We may immediately place the autonomous elements of the artworks – the semi-iconic imagery, the televisions, the “lake” applet – but, through their relationships to one another and to their presentation, Arcangel renders them foreign. The flat-screen television, a contemporary symbol of American consumerism and capitalist aspiration, is literally turned on its side, simply and comically subverted to accommodate the vertically formatted pictures of the Lakes. On the televisions, where we expect either static or dynamic images, we get instead these strange hybrids, previously the exclusive domain of the Internet. The familiar net-material and its newfound highbrow context subvert one another, and as a result become wholly new. Arcangel’s decision to carpet the gallery further confounds expectations by emphasizing the “showroom” quality of the space and subverting its white-cube pretentions.
Since Arcangel’s 2011 Whitney show Pro Tools, his most recent New York solo exhibition, the artist has completed several diverse projects. He worked extensively with a team of researchers and computer experts in collaboration with The Andy Warhol Museum to unearth and preserve Warhol’s lost digital experiments, which he wrote about for the summer edition of Artforum. This past May, he launched his own publishing and merchandise imprint, Arcangel Surfware, whose products include bedsheets, iPad covers, and magazines. In July, he released his debut novel, Working On My Novel, published by Penguin.

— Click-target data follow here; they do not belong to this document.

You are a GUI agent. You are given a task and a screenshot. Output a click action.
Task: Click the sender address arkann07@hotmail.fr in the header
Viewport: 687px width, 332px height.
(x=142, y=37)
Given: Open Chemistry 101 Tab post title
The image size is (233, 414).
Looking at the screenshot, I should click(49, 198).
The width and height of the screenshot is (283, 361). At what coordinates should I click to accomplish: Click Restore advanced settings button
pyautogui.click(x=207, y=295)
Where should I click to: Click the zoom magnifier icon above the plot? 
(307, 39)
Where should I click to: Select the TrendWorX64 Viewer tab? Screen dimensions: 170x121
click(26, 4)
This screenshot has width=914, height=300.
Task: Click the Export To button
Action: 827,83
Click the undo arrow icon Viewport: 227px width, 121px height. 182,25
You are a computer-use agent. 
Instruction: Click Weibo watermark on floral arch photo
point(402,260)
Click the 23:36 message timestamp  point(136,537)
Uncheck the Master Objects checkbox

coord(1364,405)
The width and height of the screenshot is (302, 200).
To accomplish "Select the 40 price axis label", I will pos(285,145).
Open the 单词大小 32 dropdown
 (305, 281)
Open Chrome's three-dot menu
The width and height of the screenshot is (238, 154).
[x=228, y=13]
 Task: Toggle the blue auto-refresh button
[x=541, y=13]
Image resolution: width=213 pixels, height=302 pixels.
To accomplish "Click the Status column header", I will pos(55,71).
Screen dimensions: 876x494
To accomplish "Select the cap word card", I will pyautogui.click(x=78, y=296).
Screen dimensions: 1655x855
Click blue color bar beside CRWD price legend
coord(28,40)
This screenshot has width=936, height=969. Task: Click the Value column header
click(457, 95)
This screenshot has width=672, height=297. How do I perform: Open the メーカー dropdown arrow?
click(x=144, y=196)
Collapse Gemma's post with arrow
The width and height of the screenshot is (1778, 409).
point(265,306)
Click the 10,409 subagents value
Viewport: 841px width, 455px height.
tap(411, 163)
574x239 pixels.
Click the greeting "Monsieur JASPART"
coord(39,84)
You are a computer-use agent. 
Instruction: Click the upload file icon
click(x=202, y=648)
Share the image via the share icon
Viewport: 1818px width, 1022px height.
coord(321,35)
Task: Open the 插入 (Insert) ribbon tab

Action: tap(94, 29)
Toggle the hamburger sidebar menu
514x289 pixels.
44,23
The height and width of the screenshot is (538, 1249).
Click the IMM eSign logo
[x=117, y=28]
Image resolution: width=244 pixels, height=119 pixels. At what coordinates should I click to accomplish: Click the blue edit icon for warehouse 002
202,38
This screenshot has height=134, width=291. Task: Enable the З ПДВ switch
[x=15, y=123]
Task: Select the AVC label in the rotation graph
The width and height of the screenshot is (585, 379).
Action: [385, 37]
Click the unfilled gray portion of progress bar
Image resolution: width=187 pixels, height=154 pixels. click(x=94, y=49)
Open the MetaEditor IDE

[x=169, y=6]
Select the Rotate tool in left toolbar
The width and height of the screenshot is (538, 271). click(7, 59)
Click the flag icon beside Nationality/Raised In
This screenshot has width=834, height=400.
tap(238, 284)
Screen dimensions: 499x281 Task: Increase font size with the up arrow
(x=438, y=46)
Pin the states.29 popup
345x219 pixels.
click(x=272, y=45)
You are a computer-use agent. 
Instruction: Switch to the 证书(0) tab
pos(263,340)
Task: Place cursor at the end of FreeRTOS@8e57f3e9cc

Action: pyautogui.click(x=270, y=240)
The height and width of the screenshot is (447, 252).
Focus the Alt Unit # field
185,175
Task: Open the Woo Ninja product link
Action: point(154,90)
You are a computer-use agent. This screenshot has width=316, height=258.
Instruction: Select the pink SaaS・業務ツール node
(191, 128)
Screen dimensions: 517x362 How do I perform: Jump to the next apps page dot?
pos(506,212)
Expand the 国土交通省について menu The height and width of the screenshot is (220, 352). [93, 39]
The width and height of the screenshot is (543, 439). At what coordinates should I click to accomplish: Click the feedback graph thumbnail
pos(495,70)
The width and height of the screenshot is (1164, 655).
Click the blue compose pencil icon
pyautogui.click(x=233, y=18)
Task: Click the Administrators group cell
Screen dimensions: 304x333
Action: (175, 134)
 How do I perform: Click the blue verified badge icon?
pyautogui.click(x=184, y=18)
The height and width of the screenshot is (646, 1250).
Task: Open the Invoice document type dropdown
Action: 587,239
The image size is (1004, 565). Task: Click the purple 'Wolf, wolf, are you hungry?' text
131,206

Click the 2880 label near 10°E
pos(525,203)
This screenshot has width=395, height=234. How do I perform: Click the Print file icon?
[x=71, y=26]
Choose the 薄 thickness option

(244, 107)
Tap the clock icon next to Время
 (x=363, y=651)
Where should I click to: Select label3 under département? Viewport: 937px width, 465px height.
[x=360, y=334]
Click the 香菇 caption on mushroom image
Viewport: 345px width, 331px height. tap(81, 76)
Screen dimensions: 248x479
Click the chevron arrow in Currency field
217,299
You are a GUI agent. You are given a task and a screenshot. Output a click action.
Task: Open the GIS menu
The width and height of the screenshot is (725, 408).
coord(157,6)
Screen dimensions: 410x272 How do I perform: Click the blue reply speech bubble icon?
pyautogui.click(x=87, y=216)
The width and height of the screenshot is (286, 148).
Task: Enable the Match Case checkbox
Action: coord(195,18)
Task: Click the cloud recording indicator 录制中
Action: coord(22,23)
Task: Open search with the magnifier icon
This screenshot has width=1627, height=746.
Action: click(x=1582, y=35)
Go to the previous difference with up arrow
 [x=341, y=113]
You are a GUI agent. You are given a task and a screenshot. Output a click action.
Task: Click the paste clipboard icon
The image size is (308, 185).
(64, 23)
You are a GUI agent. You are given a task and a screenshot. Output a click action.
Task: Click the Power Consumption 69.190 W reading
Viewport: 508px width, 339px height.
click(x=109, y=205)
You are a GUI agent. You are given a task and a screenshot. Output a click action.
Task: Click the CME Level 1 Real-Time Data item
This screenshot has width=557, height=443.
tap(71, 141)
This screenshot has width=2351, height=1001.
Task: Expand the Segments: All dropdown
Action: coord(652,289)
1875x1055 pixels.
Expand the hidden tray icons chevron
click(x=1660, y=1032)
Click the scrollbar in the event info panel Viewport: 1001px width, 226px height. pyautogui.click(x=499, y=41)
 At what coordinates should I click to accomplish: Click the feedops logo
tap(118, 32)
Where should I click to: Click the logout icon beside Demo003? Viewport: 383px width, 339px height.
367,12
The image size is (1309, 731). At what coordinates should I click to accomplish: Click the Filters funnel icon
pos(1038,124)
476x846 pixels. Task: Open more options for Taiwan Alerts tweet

The 36-year old Arcangel has been the subject of numerous international monographic exhibitions at both galleries and major museums, including The Carnegie Museum of Art in Pittsburgh, The Whitney Museum in New York, The Hamburger Bahnhof in Berlin, The Barbican in London and MoCA in Miami. His work is included in many public collections, including the Hammer Museum in Los Angeles, MoMA in New York, The Tate in London, Berlin’s Neue Nationalgalerie, the Smithsonian Museum of American Art in Washington D.C. and the Migros Museum für Gegenwartskunst in Zürich. This is the artist’s fourth solo show at Team.